== Given records ==
------------------------------------------------------------------------

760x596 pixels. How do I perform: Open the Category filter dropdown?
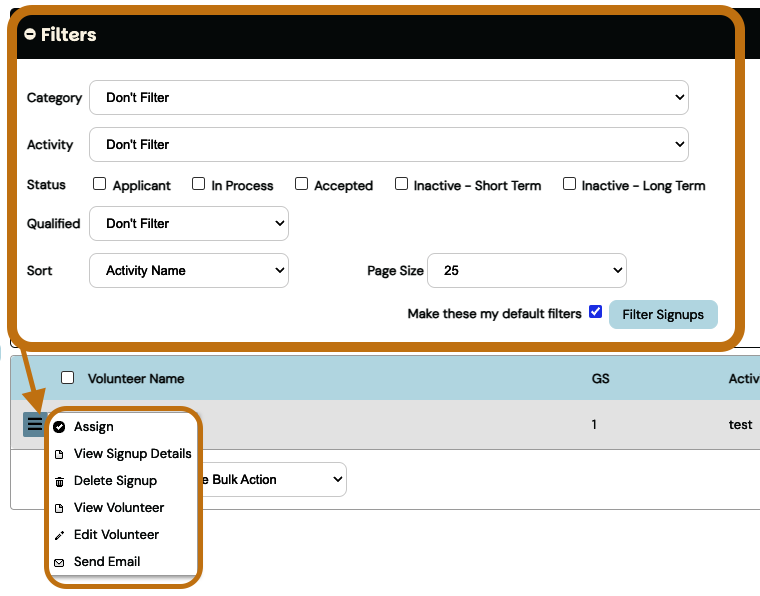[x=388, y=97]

------------------------------------------------------------------------

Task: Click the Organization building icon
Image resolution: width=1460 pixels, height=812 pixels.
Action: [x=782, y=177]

------------------------------------------------------------------------

== Directive ==
List every line of the data above that contains the string "pixels".

== Solution for this problem ==
760x596 pixels. How do I perform: Open the Category filter dropdown?
Image resolution: width=1460 pixels, height=812 pixels.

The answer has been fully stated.